Se a lógica de “favorecer a queima de gordura” realmente levasse ao emagrecimento, poderíamos concluir que ficar em repouso emagrece, já que é o momento de maior queima relativa de gordura – sabemos que não é assim que funciona. Ou então, poderíamos concluir que exercícios de baixa intensidade realizados na zona de máxima queima absoluta de gordura (denominada FatMax) seriam a melhor opção para emagrecer – e não são. Se assim fosse, exercícios que usam muito pouca gordura, como a musculação e os intervalados de alta intensidade, não seriam relevantes para o emagrecimento – e podem ser.
Vejamos, por exemplo, o que acontece quando intencionalmente aumentamos o percentual de oxidação de gorduras durante o repouso. A famosa dieta cetogênica tem como um de seus principais trunfos a dita “flexibilidade metabólica”, termo que faz referência ao aumento da capacidade de se queimar gorduras. Isso, de fato, ocorre. A queima de gordura após semanas de restrição quase total de carboidratos pode pular de cera de 50% para aproximadamente 85% do total de calorias gastas a partir das gorduras. Parece um efeito excelente, não? Pois nem tanto. Cálculos simples mostram que isso resulta em aumento de apenas 70 a 80 gramas adicionais de gordura oxidada por dia. Mas lembremos o que gerou tais respostas: dieta cetogênica, uma estratégia nutricional que, na melhor das hipóteses, envolve o aumento do consumo de gordura de 65 para 135 gramas por dia (valores aproximados). Na pior delas, o consumo sobe para 175 gramas ao dia. Não preciso dizer que os 70 gramas gastos a mais pelo seu corpo foram devidamente compensados pela ingestão adicional de gordura, preciso?
E se aumentarmos o percentual de oxidação de gorduras durante o exercício físico?
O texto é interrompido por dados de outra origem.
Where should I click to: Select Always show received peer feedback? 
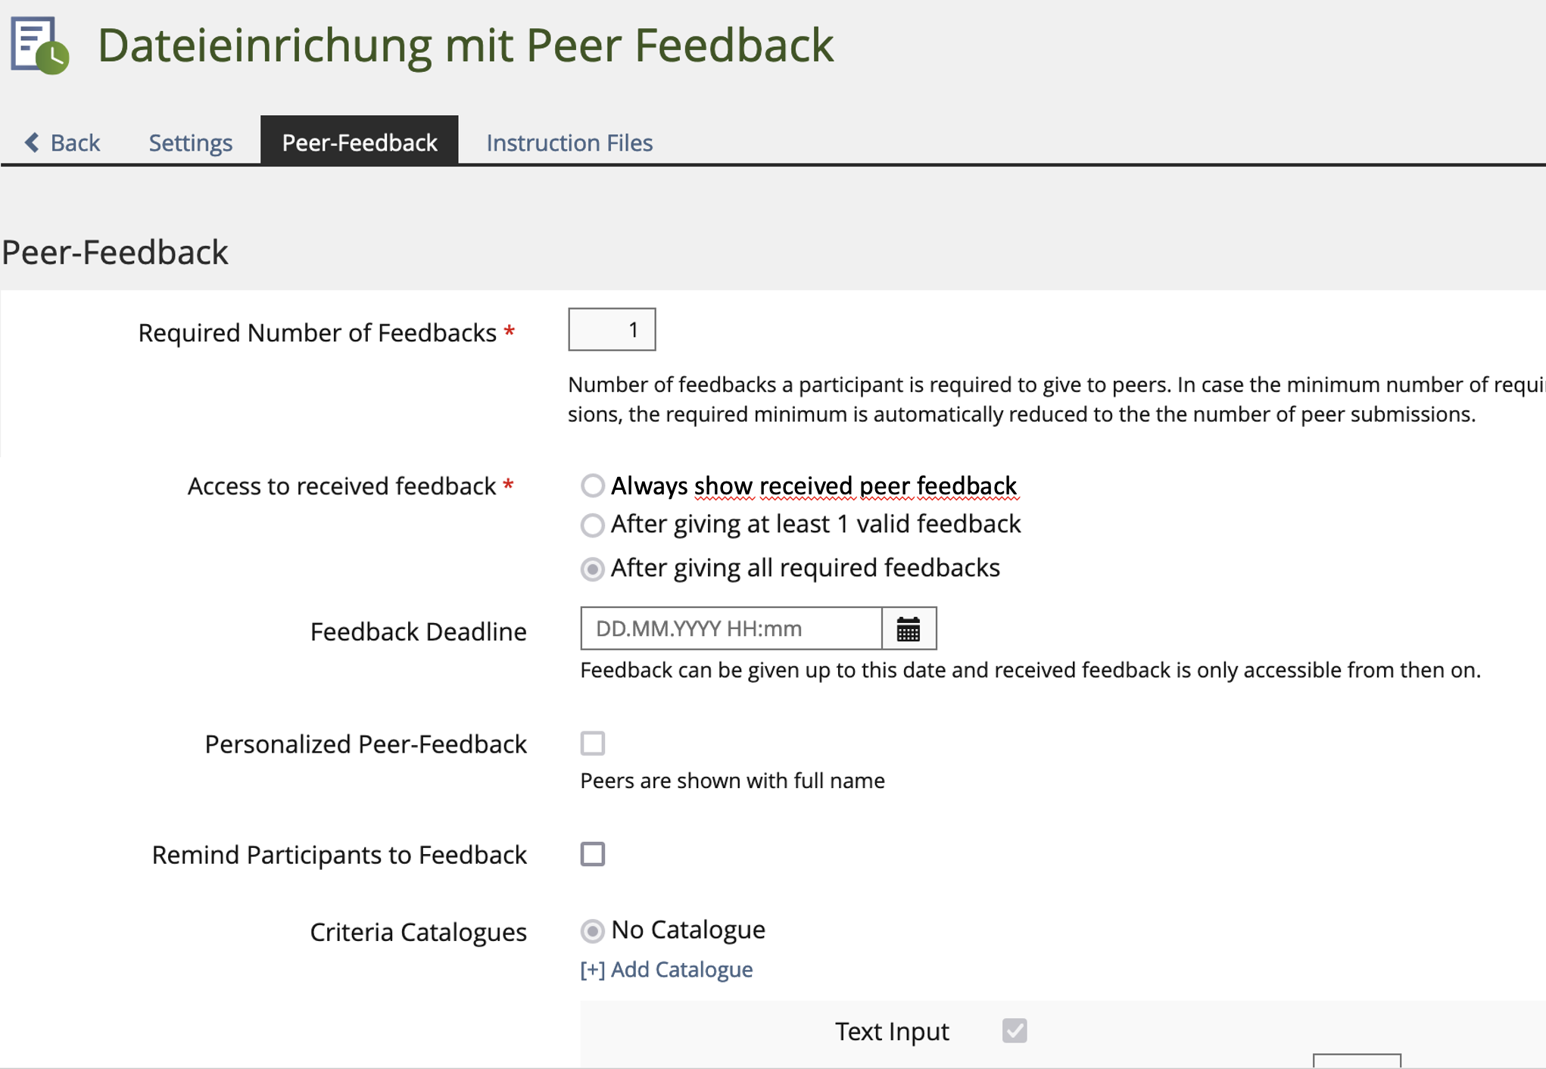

Essa é uma questão interessante, pois, por um lado, queimar mais gordura significa queimar menos carboidrato. Isso pouparia os estoques de glicogênio, fazendo com que durassem mais. A fadiga, dessa forma, demoraria mais para aparecer. Por outro lado, queimar mais gordura torna os músculos menos eficientes. A perda de eficiência pode ter pouco impacto para o desportista amador, mas, para quem busca performance, tal perda pode aumentar de forma substantiva o tempo para completar uma prova, ou tornar o atleta mais lento ao longo da prova.
Nosso corpo é, sim, capaz de se adaptar a mudanças na oferta de nutrientes. São respostas que provavelmente tiveram importância evolutiva, e por isso permanecem até hoje. Por mais que consigamos alterar o uso de combustíveis, é ingênuo acreditar que apenas isso seria capaz de impactar significativamente a gordura corporal, ou que magicamente tornaria os atletas mais rápidos. Esses processos são complexos e multifatoriais. A resposta não está, e nunca estará, na simples manipulação de uma única variável.